Immediately below is Easton Glacier on Mt. Baker in the North Cascades in late May 2009. The glacier is still completely snow covered. The bench where the small gray cloud shadows are at 6000 feet averages 20 feet of snow remaining.
Easton Glacier extends from the terminus at 5600 feet to the slopes near Sherman Crater at 9000 feet. Each summer since 1990 NCGCP has measured the mass balance of this glacier. View Youtube for a pictorial review of the full 2009 field season . The glacier has retreated 300 m since 1990. During this same period the glacier has lost a cumulative mean of 13 m of thickness. Given a thickness in 1990 between 60 and 75 m, this is about 20 % of the total glacier volume. The image below shows the terminus in 2009(green=2009, 2006=brown, red=2003, purple=1993 and yellow=1984). Measuring mass balance requires assessing snowpack depth and areal extent at the end of the summer melt season and the amount of melting in areas where blue ice or firn (snow more than a year old) is exposed. Below is measuring crevasse stratigraphy and below that emplacing a stake to measure ablation with weather instruments on it.

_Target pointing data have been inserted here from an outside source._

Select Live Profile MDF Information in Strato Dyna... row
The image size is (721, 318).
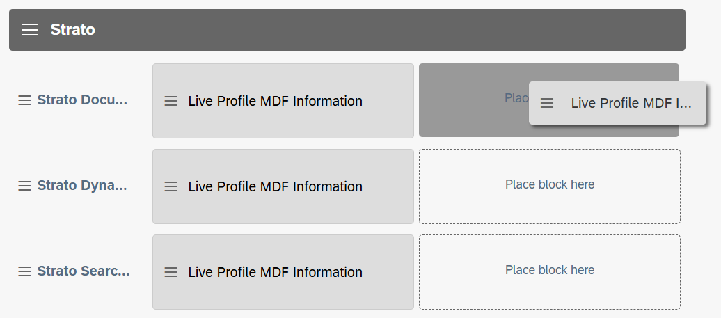275,186
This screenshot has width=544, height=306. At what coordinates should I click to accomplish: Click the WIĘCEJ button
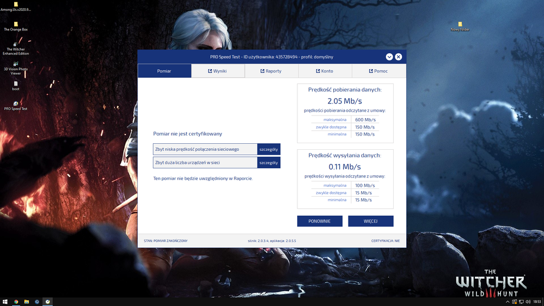[x=370, y=221]
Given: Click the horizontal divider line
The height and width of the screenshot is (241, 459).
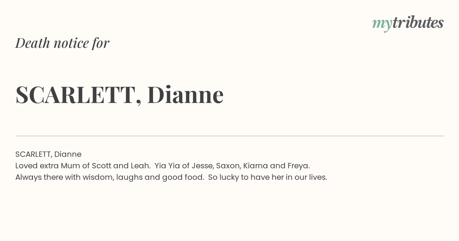Looking at the screenshot, I should pos(230,136).
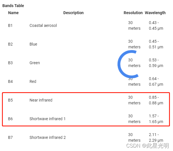Click the Bands Table title
This screenshot has width=173, height=151.
click(x=13, y=6)

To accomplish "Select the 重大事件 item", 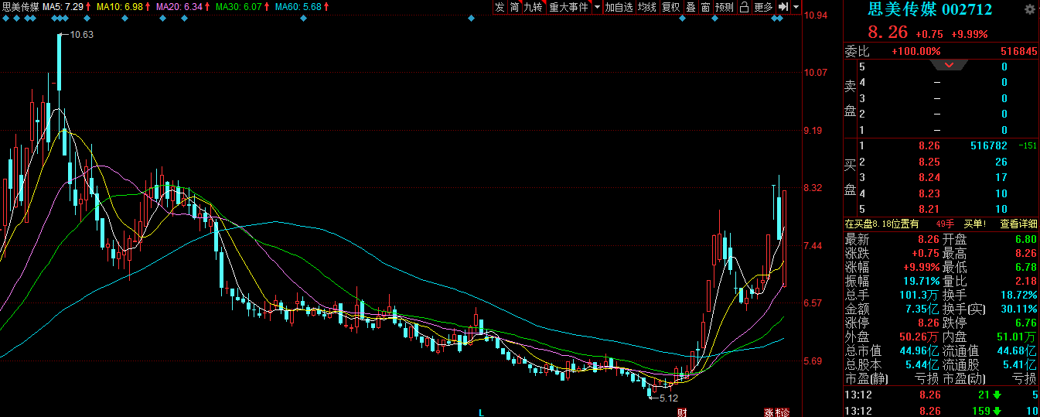I will point(568,7).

Mass Balance = residual snow accumulation – ice-firn melting.
The melt season began a bit late just when the May picture was taken Winter snowpack was between 75and 90% of normal in the area as of April 1. The melt season had been late to begin and snowpack by late May was near normal. Record heat was experienced at the end of May and the start of June, quickly causing snowpack to fall below normal.Each year we measure the snow depth via probing and crevasse stratigraphy at more than 200 locations. These depth measurements allow the completion of a map of snow distribution. This map is completed in early August and updated, based on a smaller number of observation in late September. The amount of melting is assessed from stakes emplaced in the glacier and the recession of the snowline in areas where snow pack depth has been assessed. below are images from early and then mid-August indicating the rise of the snowline.

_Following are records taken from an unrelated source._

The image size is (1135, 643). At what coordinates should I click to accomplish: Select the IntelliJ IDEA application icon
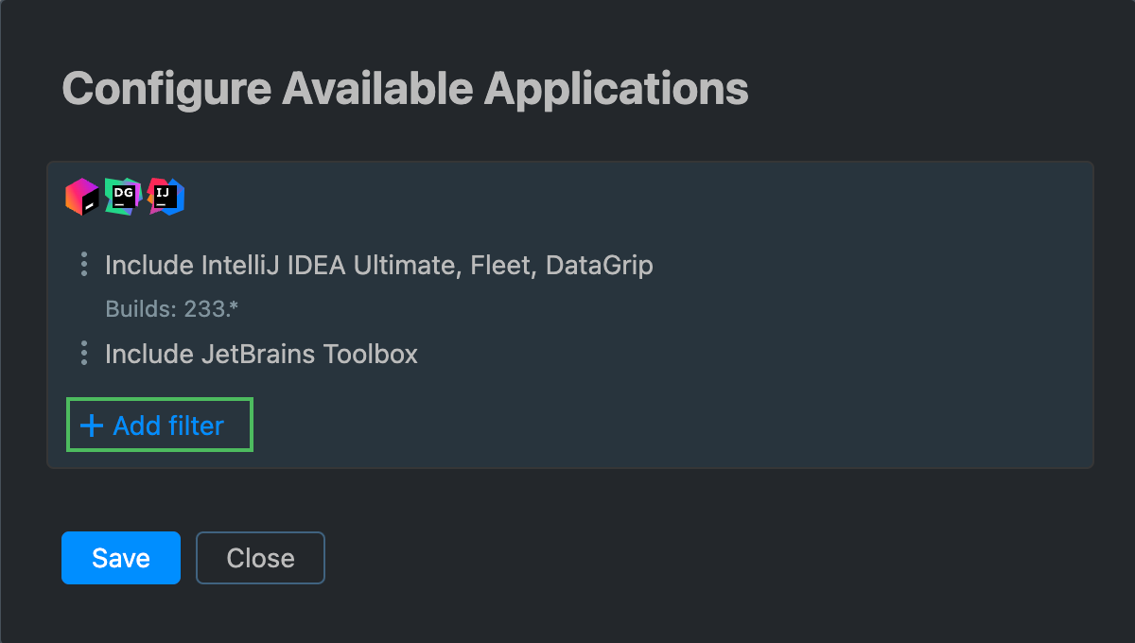pos(164,195)
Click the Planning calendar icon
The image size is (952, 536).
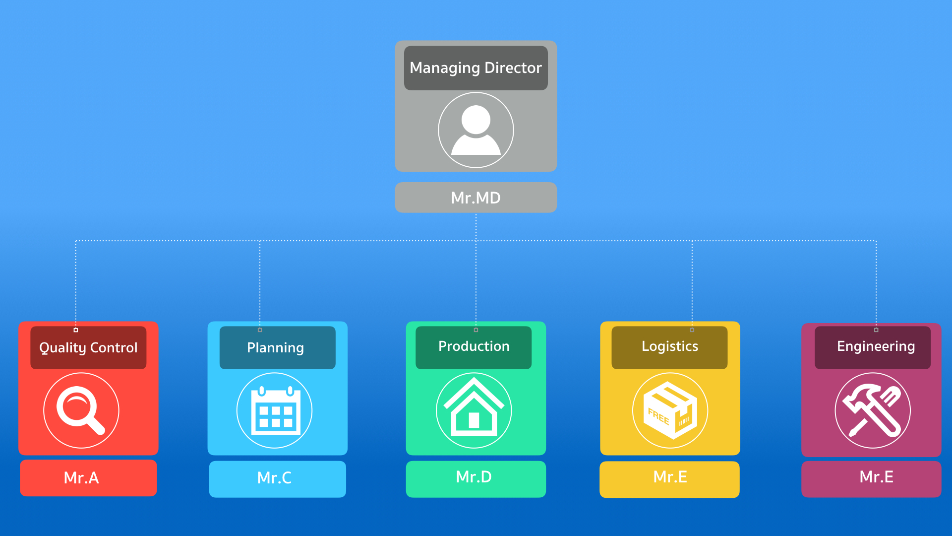tap(274, 410)
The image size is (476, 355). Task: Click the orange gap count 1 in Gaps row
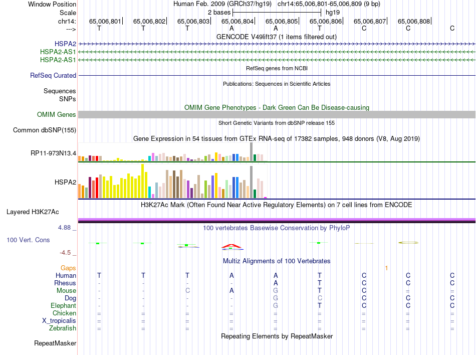pos(386,268)
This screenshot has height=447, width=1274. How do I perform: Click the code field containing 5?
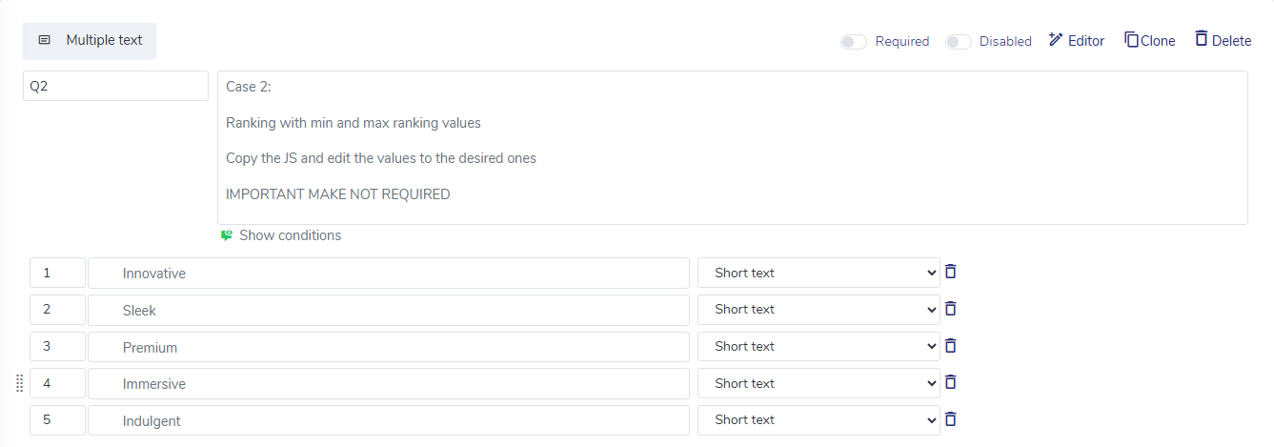(57, 420)
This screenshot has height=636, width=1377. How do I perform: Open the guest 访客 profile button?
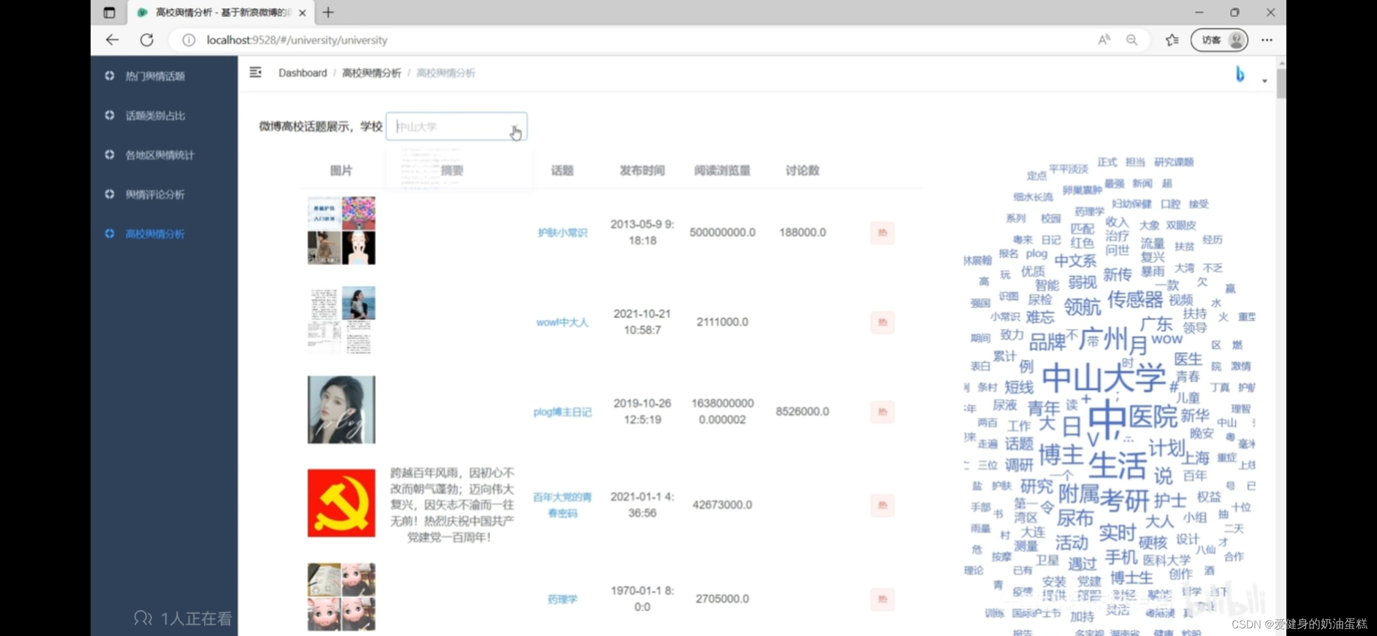1219,40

A warm June and July caused exceptional snow pack melt and by early August when we began assessing snow pack depth retained, the snowcover had receded to the 6400 foot level, 300-400 feet higher than normal. Snowpack remained below normal all the way to the 8600 foot level. the snowpack since early July had been rising nearly 100 feet per week. By mid-August at right the snow line on the glacier averaged 6800 feet. By mid and Late September the snowline had risen to 7400 feet a rate of rise of 150 feet per week since mid-August. Below is an image from mid-September 2009. The amount of melting on the glacier in July was the highest we have measured totaling, 2.1 m. This led to the exposure of a couple of new bedrock knobs evident in the picture at right near the 2100 meters, black arrows. Overall the mass balance of the glacier in 2009 was a negative 2.06 m. This glacier averages 55-70 m in thickness and this mass balance loss represents a 3% volume loss in a single year for the glacier.